━━━ Source
As the girls tucked the tree in, Malanie noticed Heather's dirt-covered hands. "Now you are a blackhands, not a Blackfeet," she said.

The clearing is a pock in the 35,000-acre Opal Creek Wilderness.

It was created decades ago by the Starvation Mill, which crushed rock and ore from the nearby Ruby mines until 1989, said Steve Wise, development director for Friends of Opal Creek.

Grasses cling to the rocky soil, and small alder trees grow along the perimeter. But the concretelike ground does not yet contain enough nutrients to support cedars, firs or ferns.

The Friends of Opal Creek organization owns the 15 acres of the Jawbone Flats village, including the clearing.

The Friends also care for 35,000 acres of Opal Creek Wilderness through education and stewardship programs.

The trees planted by the Chemawa students will be monitored and cared for by other visitors, including schoolchildren.

Wise said that Friends of Opal Creek also frequently works with American Indian tribes and groups to learn from one another.

In the case of members of the Confederated Tribes of Grand Ronde, it allows them to reconnect to native lands.

"In so many cases, particularly in the Opal Creek area, people have been separated from their ancestral areas," Wise said.

During a rainy lunch break, Wise told the students the story of the Santiam Kalapooyas and Santiam Molallas, two tribes that agreed to live together in the canyon if it meant the United States government wouldn't relocate them to other side of the Cascades.

In the end, the government moved them anyway, to the Grand Ronde valley with other small tribes.
━━━━━━
Problem
Reproduce word for word the part of the Opal Creek text from "During a rainy" to "of the Cascades.". The data that comes after this point is separate material and has no connection to the text about Opal Creek.
━━━ Dataset content
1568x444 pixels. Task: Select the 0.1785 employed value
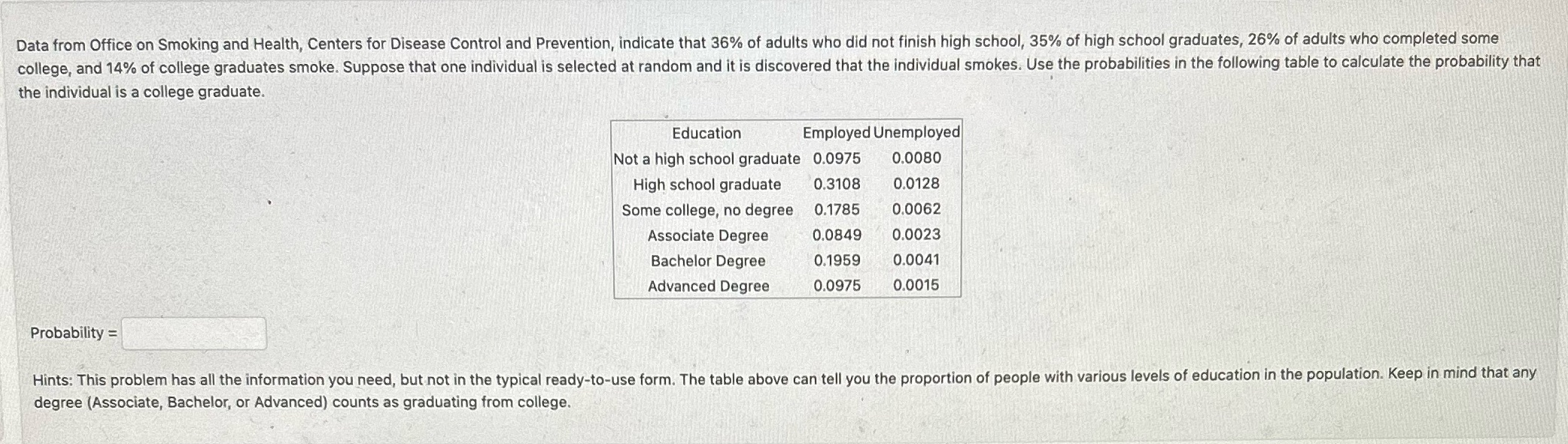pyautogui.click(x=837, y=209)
━━━━━━
━━━ Dataset content
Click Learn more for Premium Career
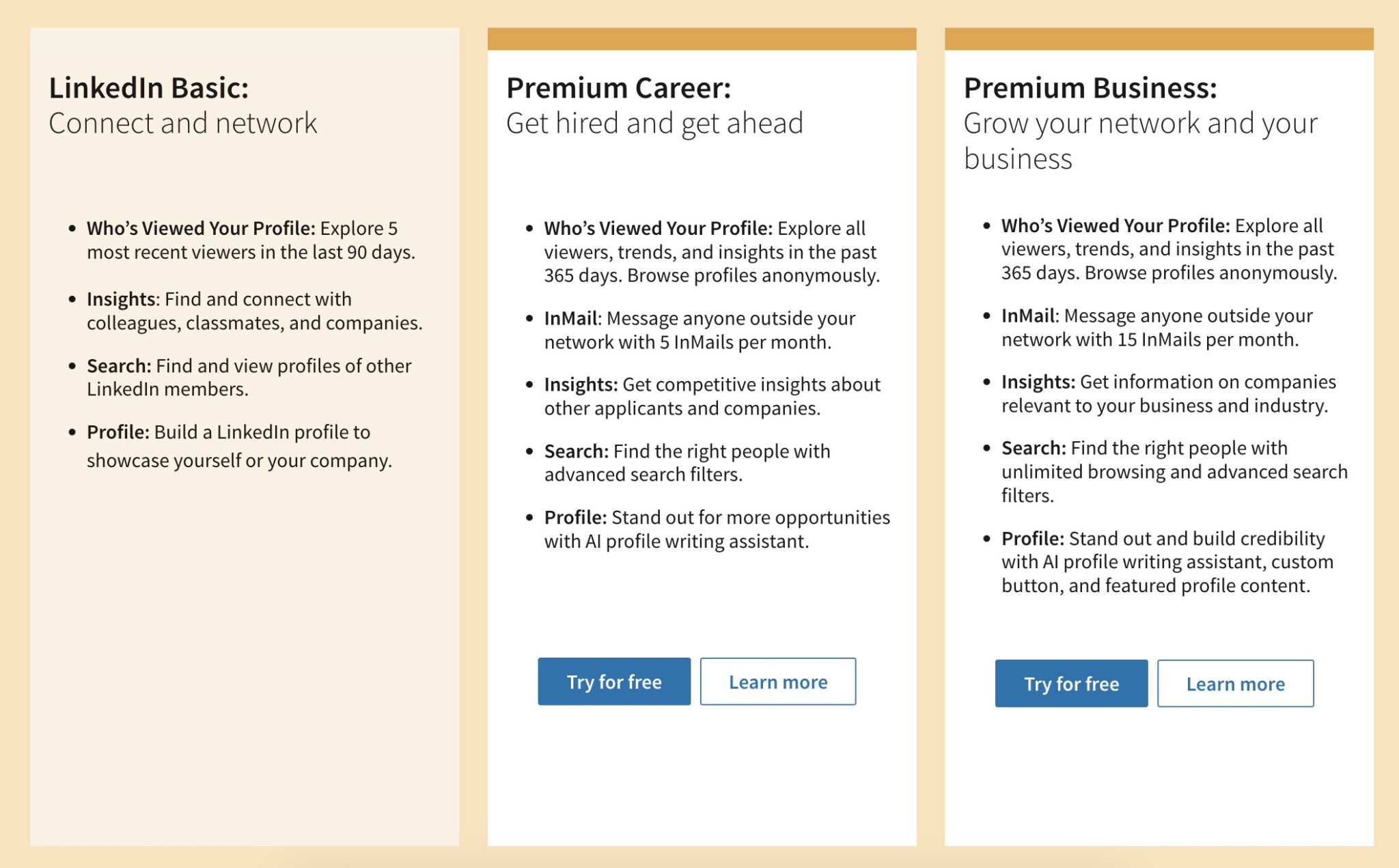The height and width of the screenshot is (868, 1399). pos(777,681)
━━━━━━
The output
During a rainy lunch break, Wise told the students the story of the Santiam Kalapooyas and Santiam Molallas, two tribes that agreed to live together in the canyon if it meant the United States government wouldn't relocate them to other side of the Cascades.